Extracted records —
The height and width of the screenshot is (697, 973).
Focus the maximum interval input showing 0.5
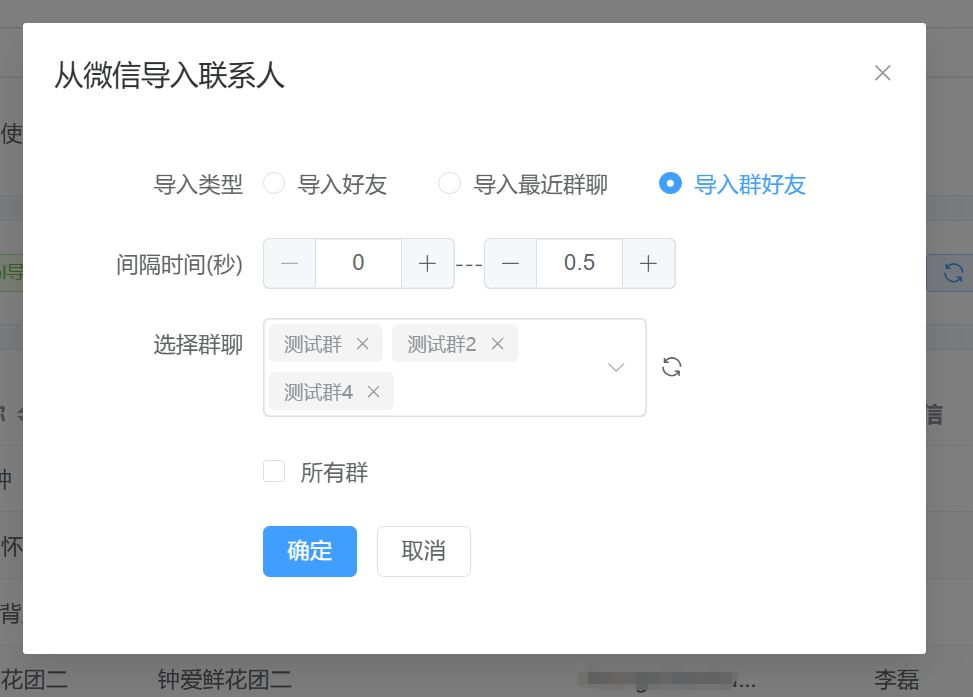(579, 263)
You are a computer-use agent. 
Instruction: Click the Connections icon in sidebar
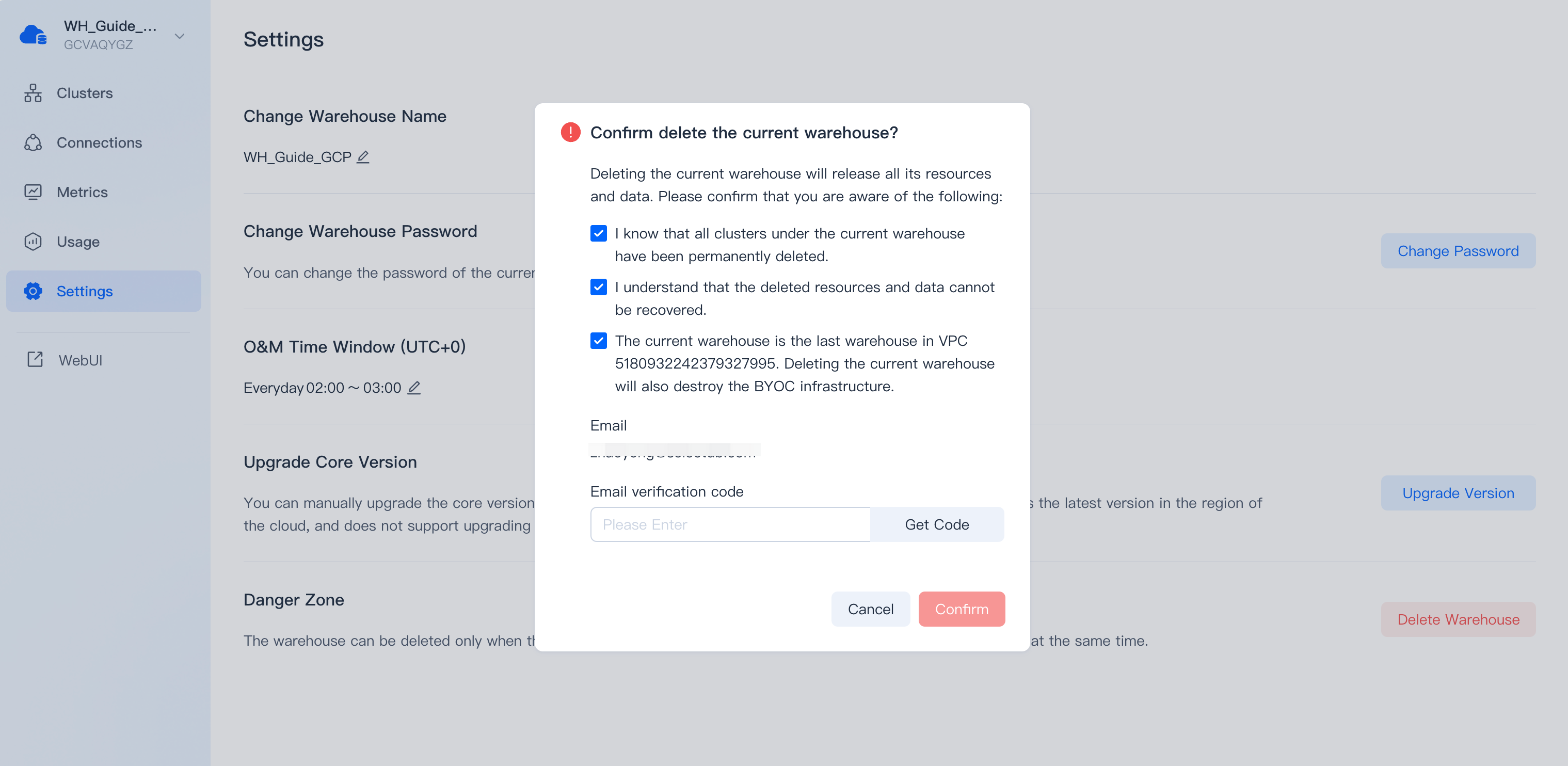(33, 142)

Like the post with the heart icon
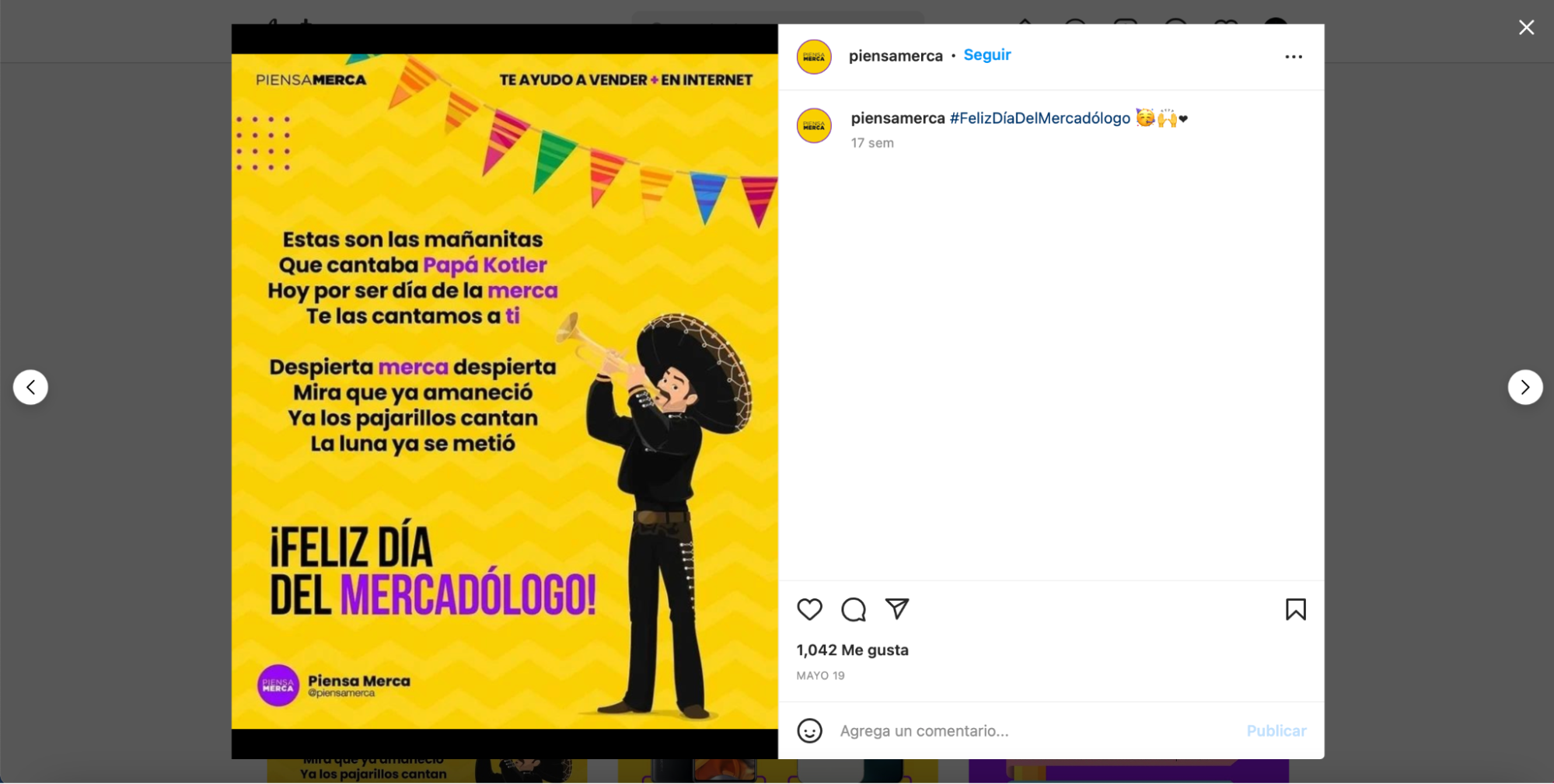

About this task —
Set down each entry above exactly as it appears. Omit the pictures.

Solution for this task —
The height and width of the screenshot is (697, 973).
Focus the maximum interval input showing 0.5
(579, 263)
You are a computer-use agent. 
Instruction: Click the Connections icon in sidebar
(33, 142)

Like the post with the heart icon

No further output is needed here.